The Customary Court of Appeal, Asaba allowed the appeal of the appellants/defendants in that court, thereby reversing the decisions of both the Koko district Customary Court and the Warri Area Customary Court. That court ordered a trial de novo by the Warri Area Customary Court. The Court of appeal dismissed the appeal from the Customary Court of Appeal, Asaba. Akpabio, JCA., coram Nsofor and Ige, JJCA., held that the respondents were denied fair hearing at the Koko District Customary Court.

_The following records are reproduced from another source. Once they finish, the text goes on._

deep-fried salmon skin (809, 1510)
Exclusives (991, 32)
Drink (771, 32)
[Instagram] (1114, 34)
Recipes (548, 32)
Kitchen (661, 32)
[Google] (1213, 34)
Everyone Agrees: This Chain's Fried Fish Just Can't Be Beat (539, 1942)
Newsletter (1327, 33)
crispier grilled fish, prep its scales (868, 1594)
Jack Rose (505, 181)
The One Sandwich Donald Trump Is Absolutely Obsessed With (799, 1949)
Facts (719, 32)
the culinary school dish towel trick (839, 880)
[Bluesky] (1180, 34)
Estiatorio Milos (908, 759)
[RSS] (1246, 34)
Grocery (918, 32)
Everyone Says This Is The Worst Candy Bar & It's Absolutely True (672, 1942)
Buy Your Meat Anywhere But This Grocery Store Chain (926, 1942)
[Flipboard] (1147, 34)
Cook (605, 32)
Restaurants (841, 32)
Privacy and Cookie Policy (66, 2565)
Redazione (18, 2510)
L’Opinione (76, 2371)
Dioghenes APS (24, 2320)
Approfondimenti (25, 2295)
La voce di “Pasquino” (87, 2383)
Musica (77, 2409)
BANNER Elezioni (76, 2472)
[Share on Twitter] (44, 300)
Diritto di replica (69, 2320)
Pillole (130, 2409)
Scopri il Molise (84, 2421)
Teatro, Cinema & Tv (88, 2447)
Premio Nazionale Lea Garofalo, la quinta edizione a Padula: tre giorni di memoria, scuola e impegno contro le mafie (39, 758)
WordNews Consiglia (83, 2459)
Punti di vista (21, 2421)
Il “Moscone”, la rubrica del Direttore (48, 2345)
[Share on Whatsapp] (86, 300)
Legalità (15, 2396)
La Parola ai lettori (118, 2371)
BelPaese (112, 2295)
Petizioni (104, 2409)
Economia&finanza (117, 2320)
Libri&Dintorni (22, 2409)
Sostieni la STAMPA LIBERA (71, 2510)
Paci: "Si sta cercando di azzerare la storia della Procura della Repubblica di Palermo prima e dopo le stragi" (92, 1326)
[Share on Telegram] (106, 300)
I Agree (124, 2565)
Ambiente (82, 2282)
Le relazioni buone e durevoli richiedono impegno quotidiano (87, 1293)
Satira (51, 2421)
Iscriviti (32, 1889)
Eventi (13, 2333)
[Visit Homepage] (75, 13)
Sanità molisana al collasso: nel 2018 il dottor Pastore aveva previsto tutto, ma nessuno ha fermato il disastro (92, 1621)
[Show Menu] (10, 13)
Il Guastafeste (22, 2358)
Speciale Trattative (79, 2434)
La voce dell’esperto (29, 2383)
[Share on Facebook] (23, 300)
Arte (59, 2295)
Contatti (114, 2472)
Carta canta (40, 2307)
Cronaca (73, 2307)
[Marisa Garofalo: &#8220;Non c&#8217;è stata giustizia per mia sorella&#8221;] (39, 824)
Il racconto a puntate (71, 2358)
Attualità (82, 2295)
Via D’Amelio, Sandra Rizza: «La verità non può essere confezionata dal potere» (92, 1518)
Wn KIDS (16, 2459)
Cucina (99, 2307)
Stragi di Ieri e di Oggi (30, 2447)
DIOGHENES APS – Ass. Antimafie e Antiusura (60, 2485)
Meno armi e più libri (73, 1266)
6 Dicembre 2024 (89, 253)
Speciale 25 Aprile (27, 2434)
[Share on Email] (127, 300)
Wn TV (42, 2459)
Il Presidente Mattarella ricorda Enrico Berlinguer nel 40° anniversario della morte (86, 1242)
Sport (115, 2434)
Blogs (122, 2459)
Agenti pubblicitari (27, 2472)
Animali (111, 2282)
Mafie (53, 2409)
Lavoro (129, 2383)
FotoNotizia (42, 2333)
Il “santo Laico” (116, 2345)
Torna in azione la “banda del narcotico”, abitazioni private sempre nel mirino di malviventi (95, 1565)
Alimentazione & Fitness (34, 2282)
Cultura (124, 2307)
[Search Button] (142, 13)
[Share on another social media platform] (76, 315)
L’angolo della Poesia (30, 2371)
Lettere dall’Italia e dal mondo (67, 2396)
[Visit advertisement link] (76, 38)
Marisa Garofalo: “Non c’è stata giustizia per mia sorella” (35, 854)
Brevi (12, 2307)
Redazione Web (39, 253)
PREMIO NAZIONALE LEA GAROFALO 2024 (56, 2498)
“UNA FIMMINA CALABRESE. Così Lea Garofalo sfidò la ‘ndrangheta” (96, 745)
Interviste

Akpabio, JCA., said at page 203 of the Record: “From all that have been said above, there can be no doubt that the defendants/respondents did not receive a fair trial at the Koko District Customary Court. Not only was the trial Court not constituted in such a way as to ensure its impartiality as required under Section 33(1) of our Constitution of 1979, there were several breaches of the rules of natural justice of audi alteram partem, nemo judex, etc. In view of the foregoing, I am of the firm view that the Customary Court of Appeal was right in setting aside the judgment of the trial court on ground of unfair hearing, and ordering a trial de novo before the Warri Area Customary Court”.
Dissatisfied with the judgment of the court below, the appellants appealed to this court.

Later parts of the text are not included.